The best way to prevent de Quervain's tenosynovitis is to avoid overuse of your thumb and wrist. Other steps you can take include:

  • Make sure you wear protective gear when needed and use the right technique for sports, hobbies, and work. 
  • Go slow when you're starting a new activity.
  • Build in breaks when you're doing something repetitive. 
  • If your wrist or thumb starts to hurt, stop what you're doing and rest it. 
  • After a period of intense activity, give your body time to rest.
  • Use a heating pad to warm your wrist before activity, and massage your wrist and thumb to loosen them up.

De Quervain's tenosynovitis exercises

You can use a tennis ball to help with strength and flexibility in your thumb and wrist. 
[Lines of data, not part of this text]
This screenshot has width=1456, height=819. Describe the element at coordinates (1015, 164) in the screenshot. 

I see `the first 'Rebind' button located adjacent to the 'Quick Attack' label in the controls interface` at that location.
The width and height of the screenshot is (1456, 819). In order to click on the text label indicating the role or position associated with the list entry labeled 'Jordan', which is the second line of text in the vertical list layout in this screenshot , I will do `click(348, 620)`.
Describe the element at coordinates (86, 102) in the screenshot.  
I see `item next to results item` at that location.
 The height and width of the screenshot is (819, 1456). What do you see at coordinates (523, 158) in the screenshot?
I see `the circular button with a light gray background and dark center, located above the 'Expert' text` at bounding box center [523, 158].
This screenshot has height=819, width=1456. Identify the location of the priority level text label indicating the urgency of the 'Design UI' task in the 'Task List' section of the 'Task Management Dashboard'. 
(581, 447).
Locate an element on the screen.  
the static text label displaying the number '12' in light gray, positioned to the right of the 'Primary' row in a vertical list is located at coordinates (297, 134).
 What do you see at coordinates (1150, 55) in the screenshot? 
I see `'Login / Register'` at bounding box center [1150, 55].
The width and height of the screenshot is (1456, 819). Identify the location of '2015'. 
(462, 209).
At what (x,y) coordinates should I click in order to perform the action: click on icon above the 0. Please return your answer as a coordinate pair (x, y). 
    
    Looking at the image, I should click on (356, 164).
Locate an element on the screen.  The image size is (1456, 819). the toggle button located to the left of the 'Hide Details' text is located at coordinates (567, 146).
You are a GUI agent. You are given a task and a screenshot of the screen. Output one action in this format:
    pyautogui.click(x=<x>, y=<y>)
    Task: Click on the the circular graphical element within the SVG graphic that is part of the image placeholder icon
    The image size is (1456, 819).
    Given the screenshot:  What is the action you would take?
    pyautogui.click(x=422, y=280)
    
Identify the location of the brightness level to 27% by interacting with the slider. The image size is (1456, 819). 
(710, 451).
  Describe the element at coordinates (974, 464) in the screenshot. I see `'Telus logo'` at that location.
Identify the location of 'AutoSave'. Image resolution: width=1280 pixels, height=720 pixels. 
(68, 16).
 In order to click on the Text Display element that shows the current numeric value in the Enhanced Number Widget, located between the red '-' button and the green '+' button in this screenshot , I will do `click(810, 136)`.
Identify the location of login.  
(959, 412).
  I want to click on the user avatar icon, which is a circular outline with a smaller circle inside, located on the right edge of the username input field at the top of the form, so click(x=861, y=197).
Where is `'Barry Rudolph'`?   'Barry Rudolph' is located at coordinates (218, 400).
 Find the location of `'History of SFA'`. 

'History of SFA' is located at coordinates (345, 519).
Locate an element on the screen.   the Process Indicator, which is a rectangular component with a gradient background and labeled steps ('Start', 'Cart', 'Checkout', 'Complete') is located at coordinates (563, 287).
  1. Hold a tennis ball in your affected hand.
  2. Squeeze it, slowly adding more pressure as long as you're not feeling pain.
  3. Hold 5 seconds, then release.
  4. Do 5-10 repetitions a few times each day.

You can also try thumb lifts. 

  1. Put your hand on a flat surface. Your hand should be positioned almost like you're shaking hands, with your pinkie side down, but your thumb should be across your palm.
  2. Slowly raise your thumb straight up. 
  3. Hold it there for 6 seconds. 
  4. Do 8 to 12 repetitions.

When you have de Quervain's tenosynovitis, you develop painful inflammation around the tendons in your thumb. The most common cause is repetitive activities that overwork those tendons. Rest, medication, and using a splint can help you recover. In rare cases, you might need surgery.

What is the fastest way to cure de Quervain's tenosynovitis? 

If you think you have de Quervain's tenosynovitis, see your doctor for an official diagnosis. Then follow the treatment plan. 

What is the best treatment for de Quervain's tenosynovitis?

Your treatment plan will probably include anti-inflammatory medicine, rest, and wearing a de Quervain's tenosynovitis splint at night and all day. 

Does de Quervain's ever go away?

Most people improve within a month or so. If your symptoms don't get better, your doctor might recommend surgery. 

Is de Quervain's syndrome the same as carpal tunnel? 

Although both affect the same area of your body, they aren't the same condition. Carpal tunnel involves a nerve, not tendons. The median nerve, which is on the palm side of your hand, is squeezed when you have carpal tunnel. You can have both carpal tunnel and de Quervain's in the same hand at the same time.